MS. PSAKI: The President has a range of options, absolutely.

QUESTION: Including those, to cut some or all of that?

MS. PSAKI: Including those. And now, it’s not as simple as that, given there are – there is a process, just hypothetically speaking, which I don’t like to do but I’m trying to be very clear with this or as clear as possible. There is a wind-down process. There is no decision that’s been made, so any reports saying a decision has been made are inaccurate. That review is ongoing, as we said last week. And it’s important to note, obviously, events on the ground last week but moving forward will be taken into account as we consider our relationship. So I just wanted to be fully clear.

QUESTION: So --

QUESTION: Explain to us, what does unobligated mean? You said unobligated. What does that mean, $585 million?

MS. PSAKI: Well, obligated means it would have been --

QUESTION: All the aid is obligated.

MS. PSAKI: Let me – I’m answering your question, I think, Said.

QUESTION: All right.

MS. PSAKI: If not, you can ask another question. Six hundred and fifty million – there’s been some confusion, I’m not necessarily saying from this room, on what it means. I made the important point, or what I think is an important point, that at no point are funds transferred to Egyptian control. They’re transferred to an Egypt account at the Federal Reserve Bank of New York. That would be – the next step would be to transfer the remaining unobligated $585 million to that account.

QUESTION: Okay.

QUESTION: So Jen, just to be super precise --

MS. PSAKI: Yes.

QUESTION: -- the President, without saying it is or it is not a coup, could put aid to Egypt on hold based on this policy review?

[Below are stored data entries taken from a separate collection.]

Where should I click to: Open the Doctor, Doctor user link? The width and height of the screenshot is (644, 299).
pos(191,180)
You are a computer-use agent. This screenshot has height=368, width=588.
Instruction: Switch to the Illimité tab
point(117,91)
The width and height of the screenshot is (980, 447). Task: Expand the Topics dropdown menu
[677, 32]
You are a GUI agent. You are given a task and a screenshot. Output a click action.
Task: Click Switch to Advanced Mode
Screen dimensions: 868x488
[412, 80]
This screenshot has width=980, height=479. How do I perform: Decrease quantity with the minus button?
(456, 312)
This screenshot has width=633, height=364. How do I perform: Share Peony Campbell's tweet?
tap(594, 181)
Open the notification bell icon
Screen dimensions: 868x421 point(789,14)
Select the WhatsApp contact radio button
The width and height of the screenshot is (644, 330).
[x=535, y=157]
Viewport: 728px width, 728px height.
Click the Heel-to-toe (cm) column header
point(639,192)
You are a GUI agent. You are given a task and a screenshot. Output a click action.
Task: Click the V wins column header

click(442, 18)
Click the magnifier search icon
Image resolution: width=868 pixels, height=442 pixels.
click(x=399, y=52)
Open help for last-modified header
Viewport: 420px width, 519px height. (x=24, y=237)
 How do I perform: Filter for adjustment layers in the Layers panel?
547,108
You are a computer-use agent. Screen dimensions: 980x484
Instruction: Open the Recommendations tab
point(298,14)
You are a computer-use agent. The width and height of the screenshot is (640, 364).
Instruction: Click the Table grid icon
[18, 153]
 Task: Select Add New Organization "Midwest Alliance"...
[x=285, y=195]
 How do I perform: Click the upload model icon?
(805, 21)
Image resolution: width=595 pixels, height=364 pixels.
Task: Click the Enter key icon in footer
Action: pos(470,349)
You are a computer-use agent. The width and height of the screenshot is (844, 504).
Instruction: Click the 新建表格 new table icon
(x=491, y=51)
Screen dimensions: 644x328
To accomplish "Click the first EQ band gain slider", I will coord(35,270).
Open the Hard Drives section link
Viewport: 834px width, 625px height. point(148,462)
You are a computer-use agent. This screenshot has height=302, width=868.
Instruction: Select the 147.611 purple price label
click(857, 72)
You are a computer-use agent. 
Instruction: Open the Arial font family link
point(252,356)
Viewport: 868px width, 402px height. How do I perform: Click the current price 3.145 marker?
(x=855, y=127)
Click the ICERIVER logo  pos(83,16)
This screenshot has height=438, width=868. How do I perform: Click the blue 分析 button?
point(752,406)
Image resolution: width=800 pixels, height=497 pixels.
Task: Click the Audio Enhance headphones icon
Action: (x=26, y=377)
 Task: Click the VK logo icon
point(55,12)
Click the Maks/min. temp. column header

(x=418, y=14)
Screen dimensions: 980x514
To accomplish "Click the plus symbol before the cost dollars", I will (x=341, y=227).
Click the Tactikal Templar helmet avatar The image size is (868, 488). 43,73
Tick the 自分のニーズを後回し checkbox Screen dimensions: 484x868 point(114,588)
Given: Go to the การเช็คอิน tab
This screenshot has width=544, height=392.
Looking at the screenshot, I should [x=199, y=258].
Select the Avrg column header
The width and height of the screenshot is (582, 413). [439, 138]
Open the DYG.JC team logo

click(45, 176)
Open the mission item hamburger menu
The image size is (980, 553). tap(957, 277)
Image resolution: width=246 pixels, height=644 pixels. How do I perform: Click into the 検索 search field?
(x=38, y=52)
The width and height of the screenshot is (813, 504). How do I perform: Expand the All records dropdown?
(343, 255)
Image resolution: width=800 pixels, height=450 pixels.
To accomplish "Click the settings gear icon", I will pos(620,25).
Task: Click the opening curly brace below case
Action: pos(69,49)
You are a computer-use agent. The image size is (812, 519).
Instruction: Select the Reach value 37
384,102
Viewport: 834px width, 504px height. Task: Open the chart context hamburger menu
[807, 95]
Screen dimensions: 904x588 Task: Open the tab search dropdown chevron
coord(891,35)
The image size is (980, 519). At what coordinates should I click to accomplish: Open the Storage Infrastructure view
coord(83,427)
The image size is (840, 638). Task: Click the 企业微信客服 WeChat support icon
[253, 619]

MS. PSAKI: Well, the President has always had a range of options from the beginning. The best way I can explain it is there is a legal review and there’s a policy review – legal, it’s abiding by our legal obligations. And as I mentioned – and sorry to go back through this, but I think it’s important here – there are certain programs – in ESF, there are some programs in there as an example that we’d have to – we have to – we might have to adjust, depending. But that review is ongoing. But the President can certainly make decisions regarding – related to our relationship with Egypt and funding that we provide, absolutely.

QUESTION: Okay. Because this is kind of a big – now a very important moment here where you’re saying he can avoid making any decision on a coup but he could still stop the aid in one form or another. I mean, it might not be all, whatever.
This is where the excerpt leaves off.